Saturday, 7 July 2012

The Wheel Turns

The ruota degli esposti, the revolving crib that graced the walls of hospitals centuries ago, where desperate women could leave their newborn infants, was used last night in Milan.

In the 21st century once again women are reduced to this.

The boy was well cared-for, dressed in a thin white shift and wrapped in a light cover.  Beside him were three freshly laundered baby-grows and a feeding-bottle of  mother's milk.  He is a week old.

It would make Angels weep.  It does.


Nomad said...

HG: Regrettably they have them here too - and they are being used more and more often judging by Press reports. They call them "baby bins" and many hospitals have them in discreet areas where they can be unobtrusively utilised.
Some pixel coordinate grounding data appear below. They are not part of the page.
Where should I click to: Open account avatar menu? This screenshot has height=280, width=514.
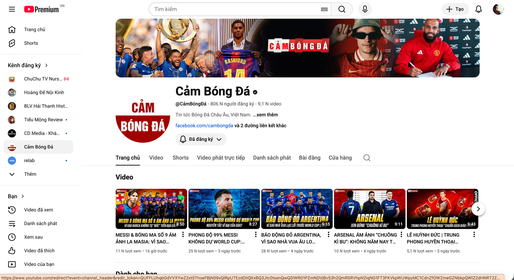pos(498,9)
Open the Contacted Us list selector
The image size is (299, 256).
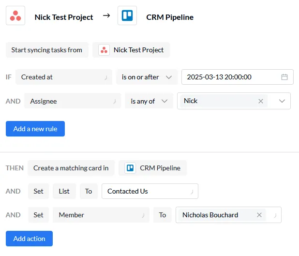[150, 191]
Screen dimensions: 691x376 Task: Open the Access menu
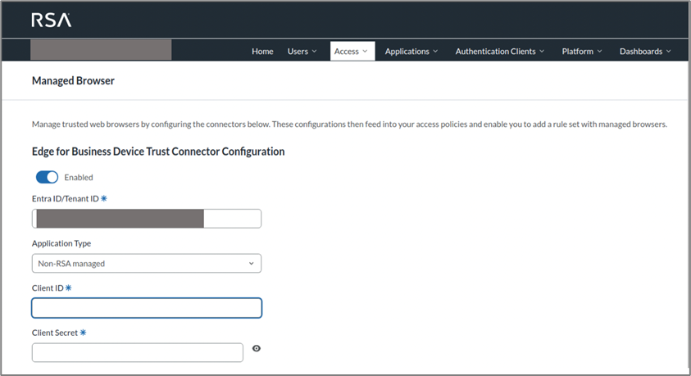(352, 51)
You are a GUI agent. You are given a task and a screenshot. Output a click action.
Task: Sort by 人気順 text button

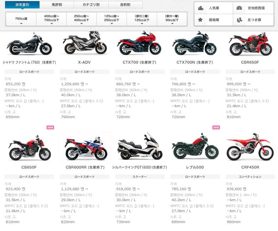214,8

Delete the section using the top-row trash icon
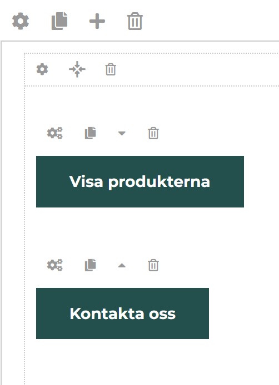135,21
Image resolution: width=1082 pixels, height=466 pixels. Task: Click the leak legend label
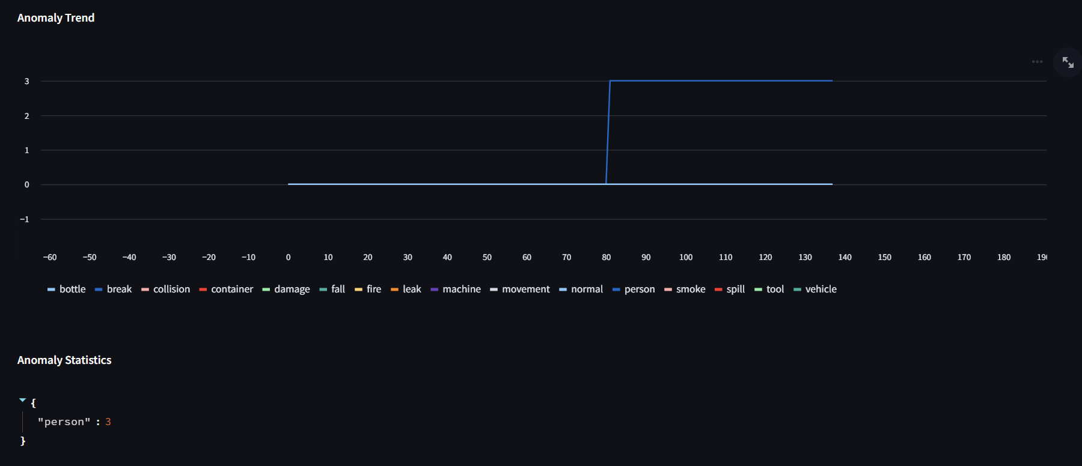click(412, 289)
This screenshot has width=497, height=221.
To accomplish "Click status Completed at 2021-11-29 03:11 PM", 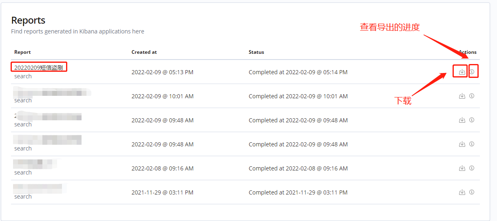I will pos(298,192).
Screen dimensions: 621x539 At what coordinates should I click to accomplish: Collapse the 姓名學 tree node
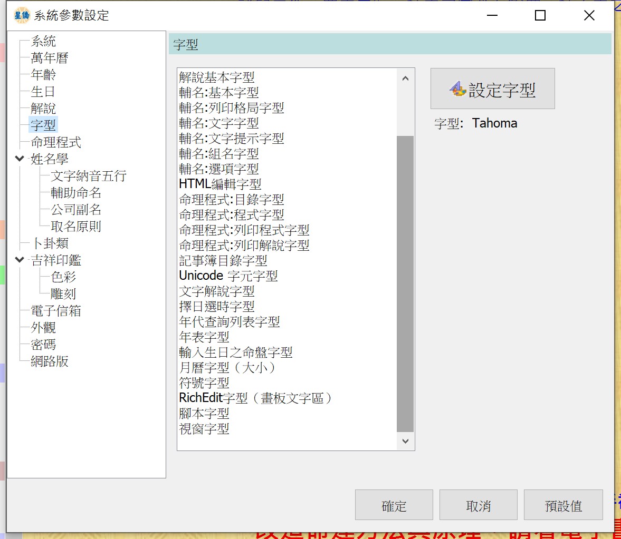click(x=20, y=159)
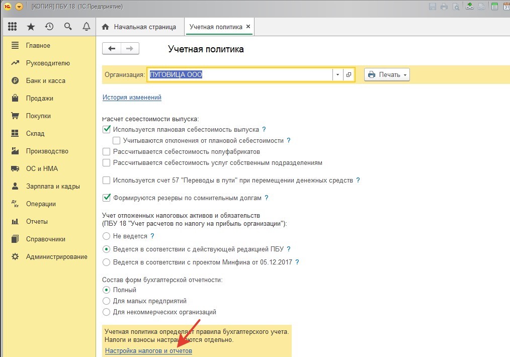Open 'Настройка налогов и отчетов' link
Image resolution: width=510 pixels, height=357 pixels.
coord(148,350)
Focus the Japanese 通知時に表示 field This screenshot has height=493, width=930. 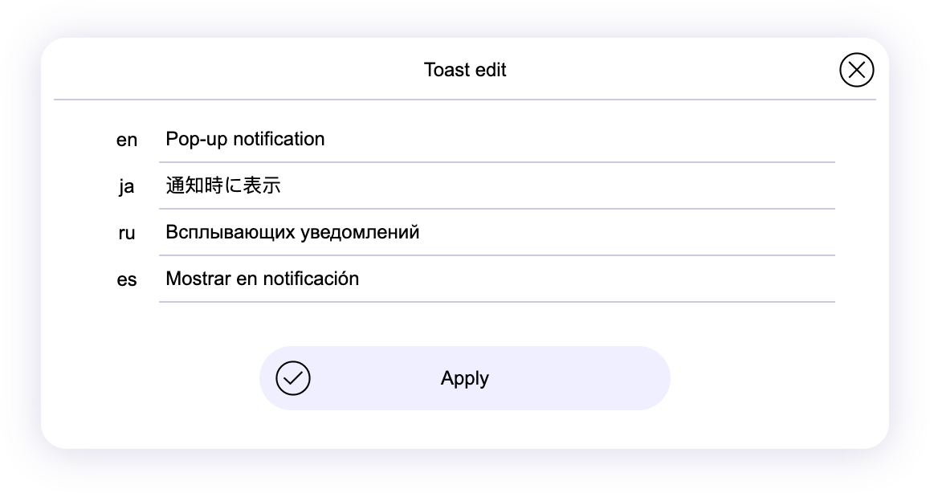(496, 186)
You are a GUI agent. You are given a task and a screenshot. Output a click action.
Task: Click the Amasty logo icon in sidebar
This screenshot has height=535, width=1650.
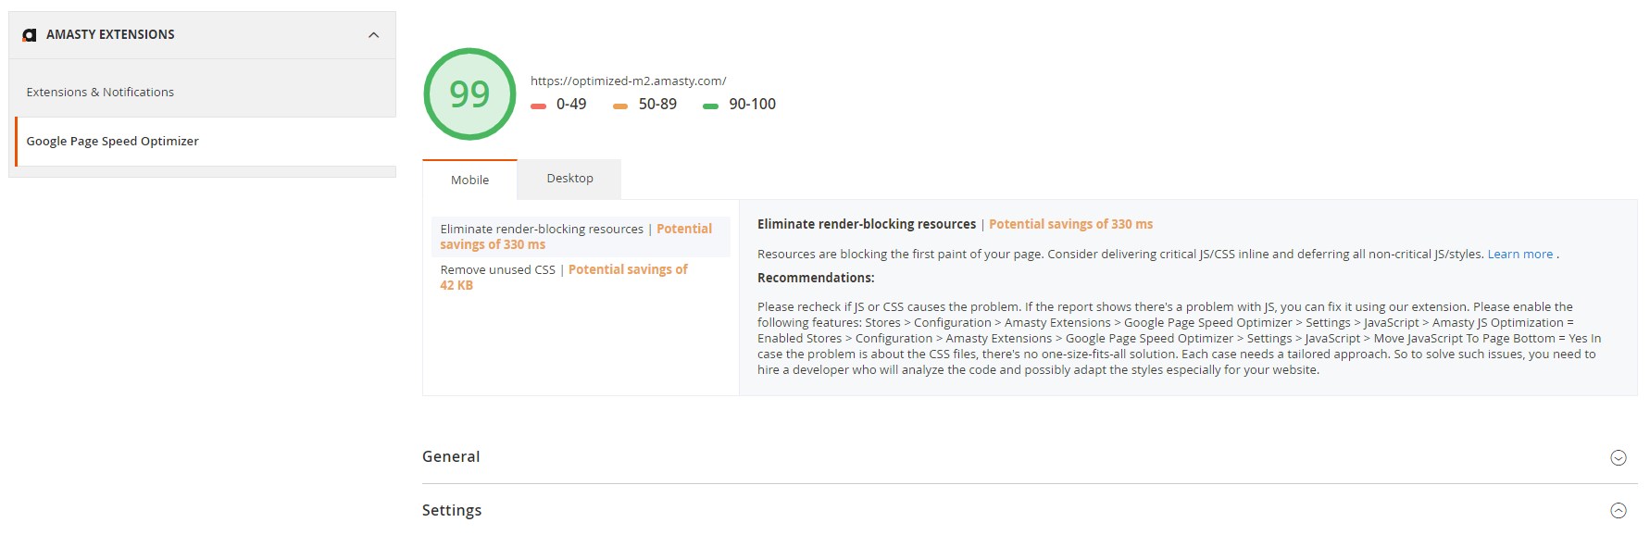point(30,35)
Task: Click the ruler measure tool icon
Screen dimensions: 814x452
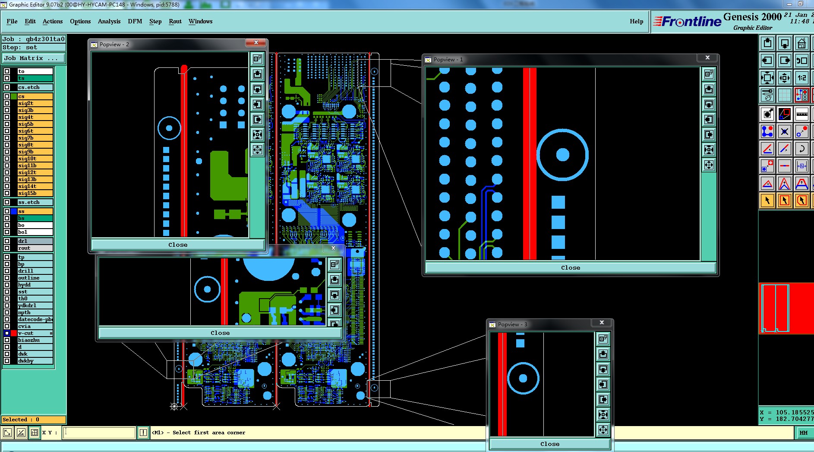Action: pyautogui.click(x=801, y=114)
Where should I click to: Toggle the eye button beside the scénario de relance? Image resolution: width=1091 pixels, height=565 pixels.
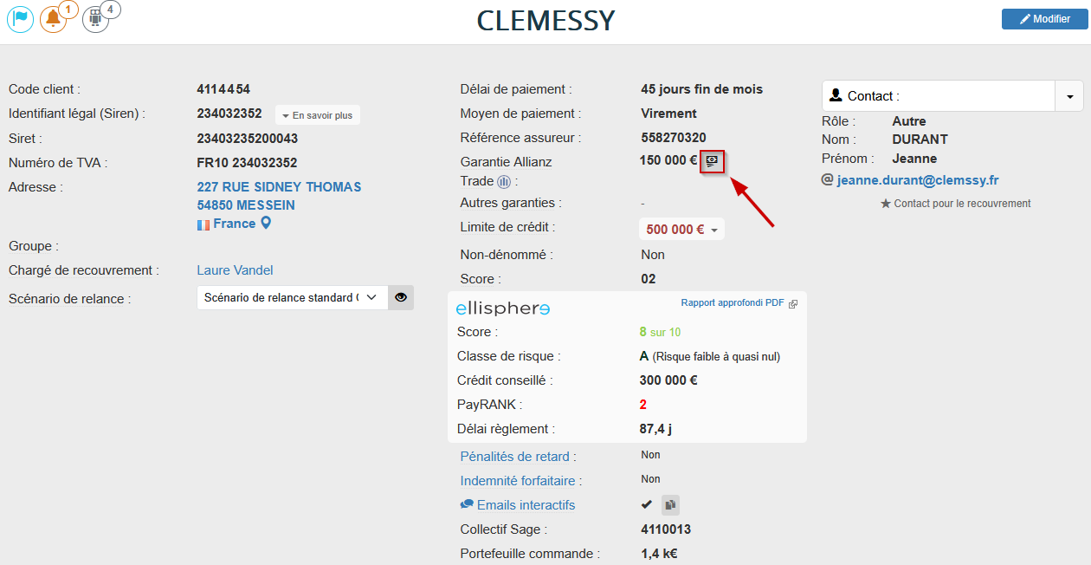tap(400, 297)
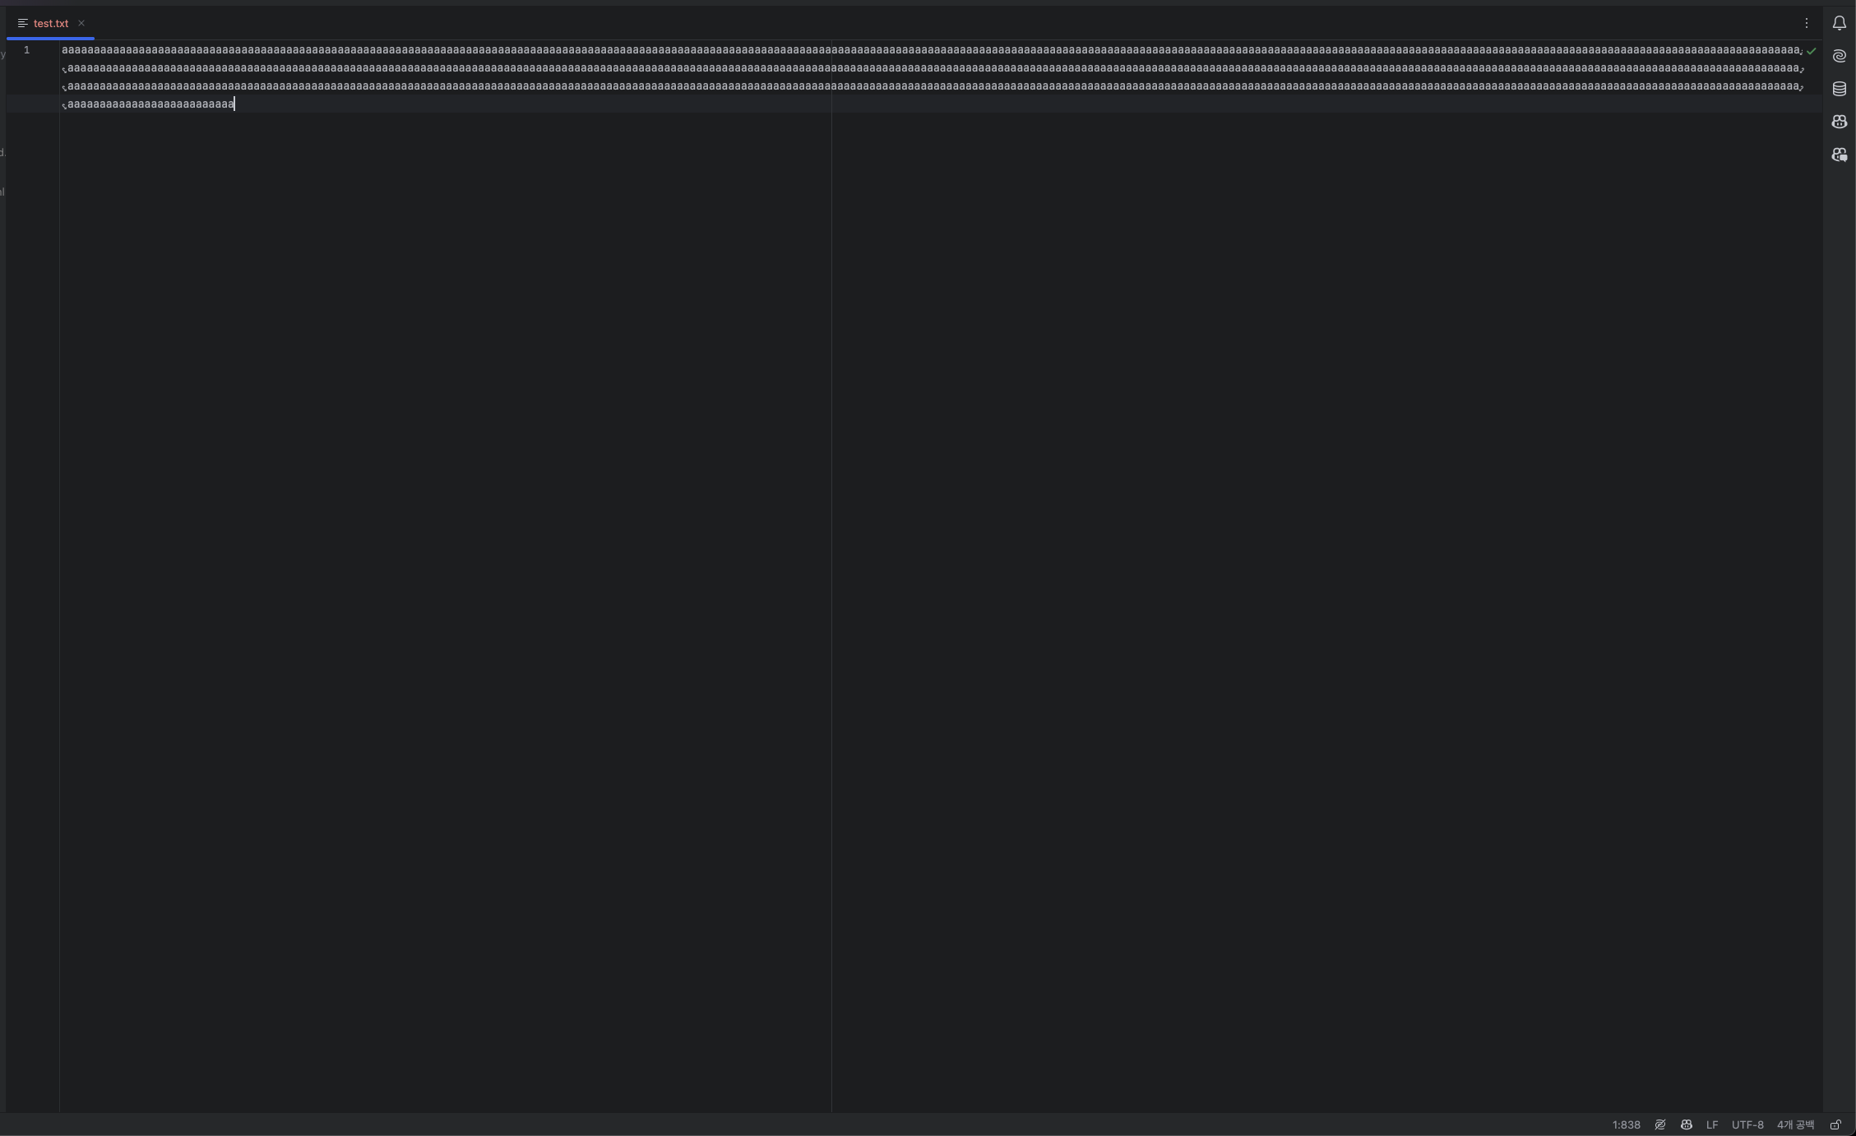Open the GitHub Copilot Chat tool window
This screenshot has height=1136, width=1856.
tap(1840, 155)
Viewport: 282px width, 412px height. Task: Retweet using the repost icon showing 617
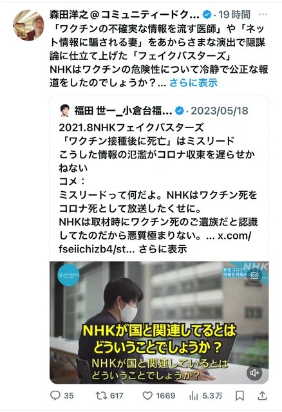point(100,395)
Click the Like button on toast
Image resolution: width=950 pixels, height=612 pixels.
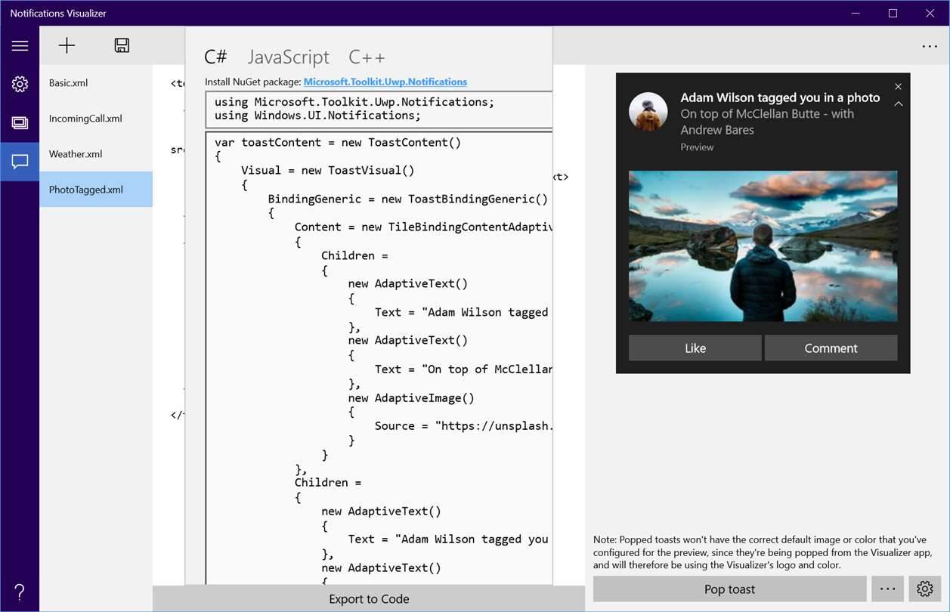click(695, 348)
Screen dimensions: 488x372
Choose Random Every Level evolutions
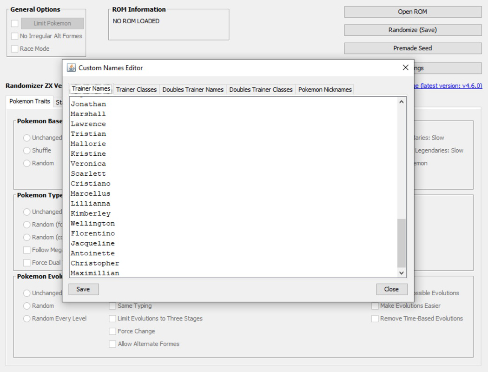pyautogui.click(x=26, y=319)
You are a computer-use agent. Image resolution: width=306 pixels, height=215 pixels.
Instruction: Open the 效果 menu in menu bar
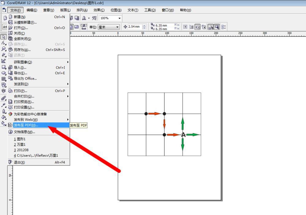point(99,10)
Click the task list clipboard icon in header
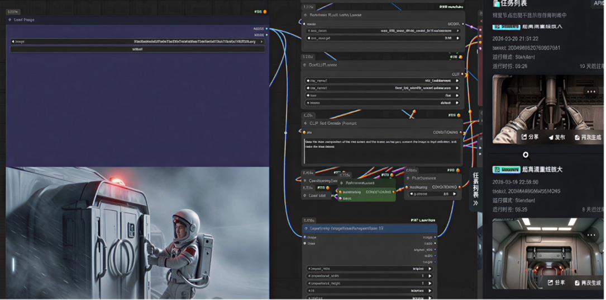 [496, 3]
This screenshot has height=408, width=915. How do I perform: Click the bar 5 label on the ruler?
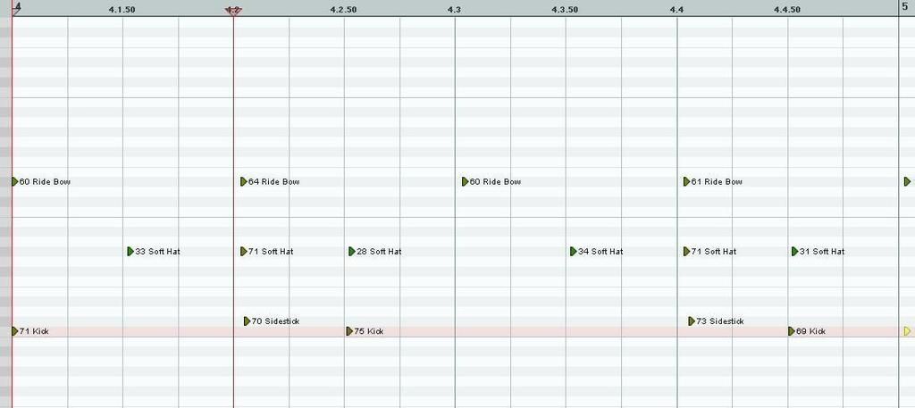click(x=904, y=6)
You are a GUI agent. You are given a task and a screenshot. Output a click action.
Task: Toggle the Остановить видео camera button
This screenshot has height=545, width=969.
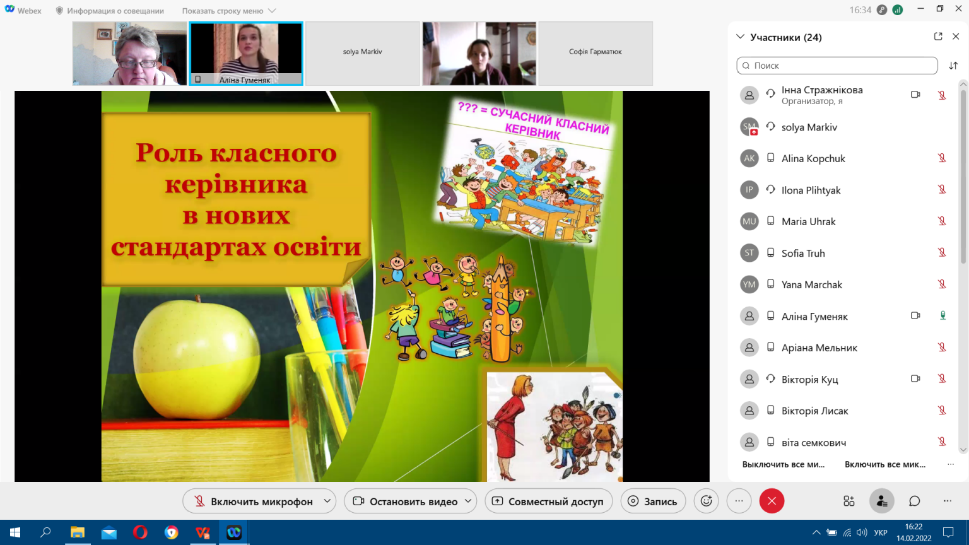click(x=404, y=501)
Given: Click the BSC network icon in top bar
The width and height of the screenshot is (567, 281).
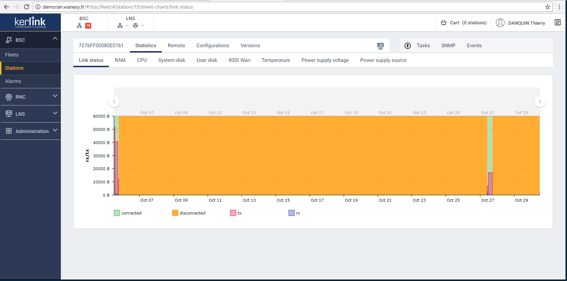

The problem appears to be young women or couples, not usually misbehaving, but more getting themselves drowned in debt (credit is so easily available and locals are not really educated in how to manage their finances properly) and unable to cope with loan repayments for house/flat, car, school fees, latest electronic gizmos etc - all of which leave nothing over by middle of the month. Bankruptcies are running into three figures every month and so, quite simply, the baby has to go. Happily there is an organisation on the other side of the windows which can take care of these not-necessarily unwanted kids. All very sad.

hatfield girl said...

The more you think about it the worse it gets, Nomad, (wipes eyes on hem of dress again, been doing that all morning going about the house).

It's not only economic conditions, it's culture too. The way women are regarded and treated by male-dominated societies and, God help us, the way we have been inducted into treating ourselves.

Weekend Yachtsman said...

"It would make Angels weep."

And Yachtsmen also.

But what do we make of this:

"unable to cope with loan repayments for house/flat, car, school fees, latest electronic gizmos etc ... so, quite simply, the baby has to go."

Is there not something unbelievably wrong with the priorities here?

a musician said...

There's one in Milan, one in Bologna and, of course, one in Florence (an updated version at the Innocenti, although the cinquecentesco wheel is still there, under the arches). This is the first time any of them have ever been used (since the 1600s, that is).

a musician said...

(of course that's not to say nobody's abandoned their babbas since the 1600s, but this is the first time the historical wheels have been used)

hatfield girl said...

I don't know where to start on the infinite sadness of all this,Yacht and Musician. The ruota encapsulates it all.